Можно было бы привести еще много примеров сознательной необычности как суждений, так и поведения Карамзина в начале его литературного пути. Однако следует подчеркнуть, что внутренняя независимость и оригинальность как мерило ее органически связывались для Карамзина со служением прогрессу. Здесь кончалось внешнее сходство со щеголем и сказывался «новиковский заквас». Однако одновременно проявлялось и глубокое различие: Карамзин не верил в спасительность назиданий и проповедей. Возвышению человека служит искусство. Только оно развивает душу и распространяет добро не как внешний императив, а как внутреннюю потребность. Нравы улучшаются романами, а не нравоучениями, словом художника, а не проповедью аскета или рассуждениями педанта. Отсюда двойной парадокс: Карамзин против того, чтобы смотреть на искусство как на прикладную мораль, но именно такое, свободное от морализаторства искусство и способно морально воспитывать читателя. Искусство должно быть беззаботным, светским, приятным дамам и свободным от всякого педантизма, и тогда оно сделается серьезной культурной силой.

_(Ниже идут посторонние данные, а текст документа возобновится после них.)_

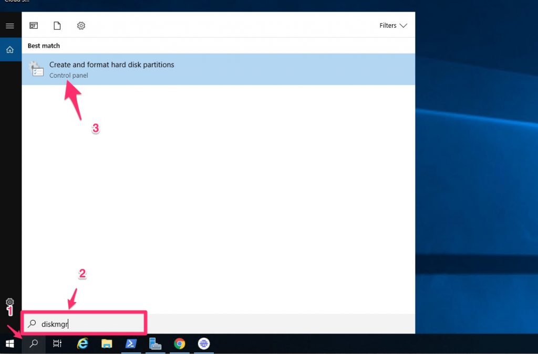Viewport: 538px width, 354px height.
Task: Launch Internet Explorer from taskbar
Action: (82, 344)
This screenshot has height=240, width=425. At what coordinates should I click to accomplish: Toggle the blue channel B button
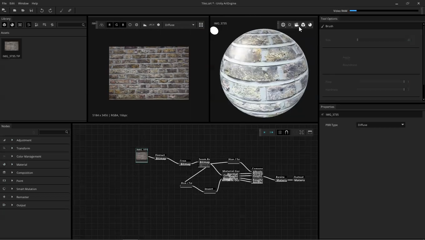click(123, 25)
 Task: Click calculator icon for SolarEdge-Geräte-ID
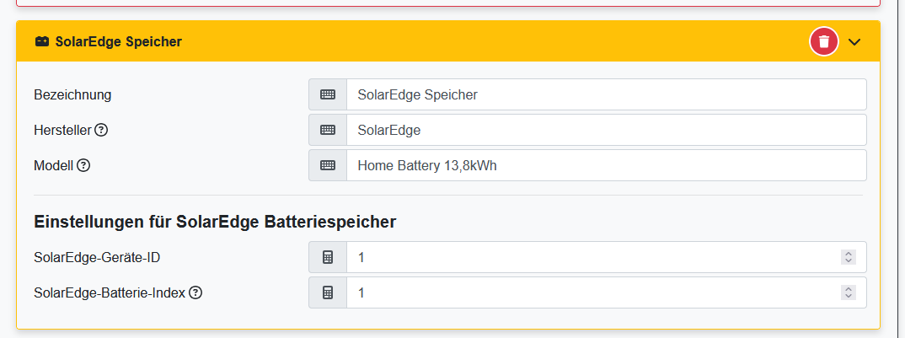pyautogui.click(x=328, y=257)
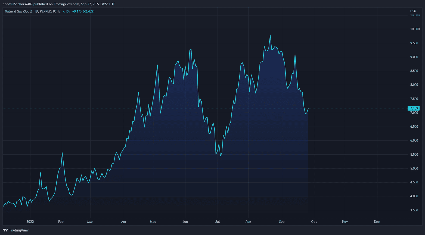Click the 10.000 price axis label
The height and width of the screenshot is (235, 425).
click(x=415, y=29)
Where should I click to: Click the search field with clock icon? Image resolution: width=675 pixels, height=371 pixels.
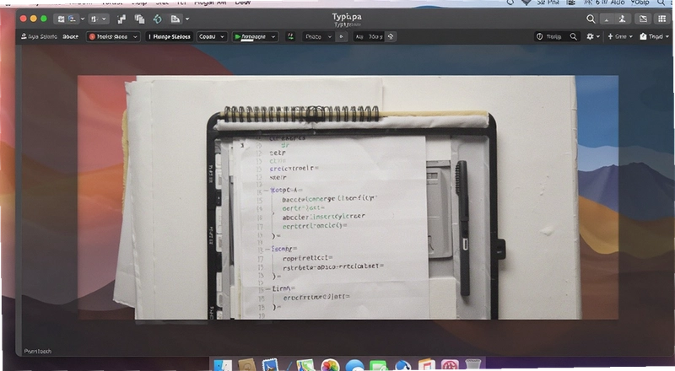557,36
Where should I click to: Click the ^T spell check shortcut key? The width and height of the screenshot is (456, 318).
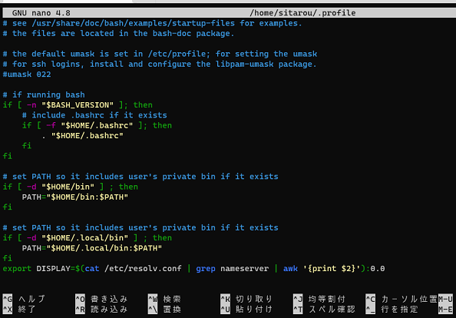(x=298, y=309)
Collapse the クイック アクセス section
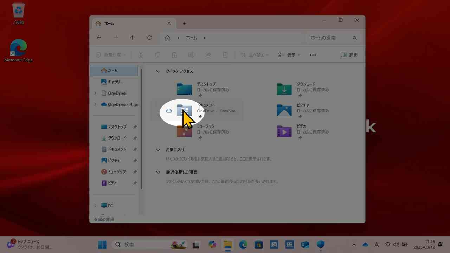This screenshot has height=253, width=450. point(158,71)
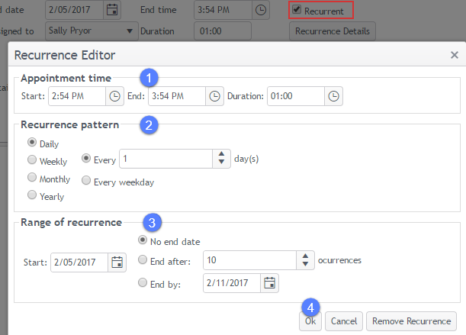Open calendar icon beside background date field
The width and height of the screenshot is (466, 335).
(x=112, y=10)
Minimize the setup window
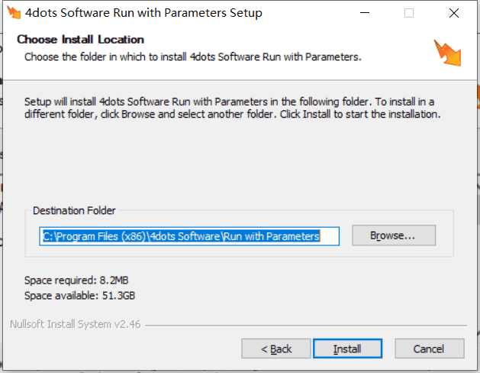This screenshot has width=480, height=373. 365,13
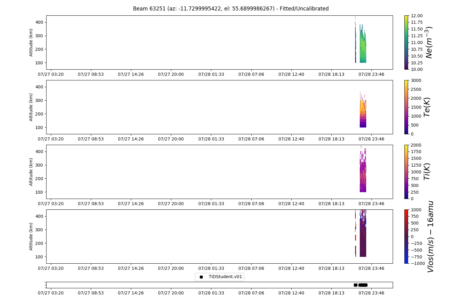Click the long black bar in bottom strip
This screenshot has width=462, height=308.
(363, 285)
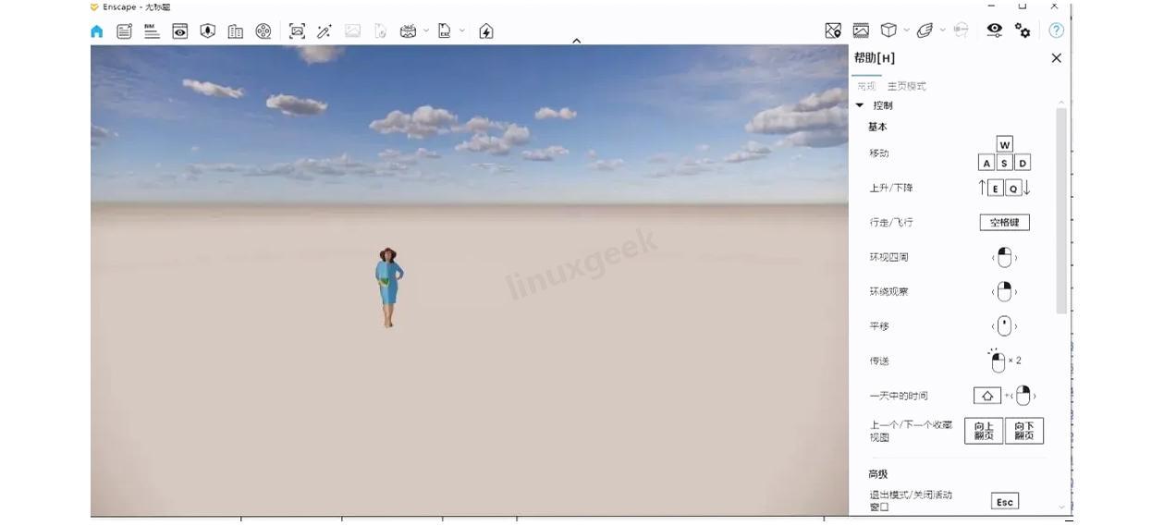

Это определило и человеческую позицию писателя:

Любезных Прелестей любезный обожатель [305], —

так определил Карамзина Державин — и одновременно: труженик, профессиональный журналист, потом историк, человек, которого окружала слава «ахалкина» и «сердечкина» и который был одним из наиболее трудолюбивых, непрерывно работающих писателей. И еще одна черта — популяризатор, всегда имеющий в виду воспитание читателя, но воспитание, искусно скрытое от воспитуемого изящной игрой, кажущимися «безделками».

МОСКОВСКИЙ ЖУРНАЛ


Приехав в Москву и обосновавшись в доме Плещеевых на Тверской, Карамзин немедленно приступил к работе — деятельной подготовке к изданию «Московского журнала». В январе вышла первая книжка. Ей предшествовала напряженная деятельность издателя.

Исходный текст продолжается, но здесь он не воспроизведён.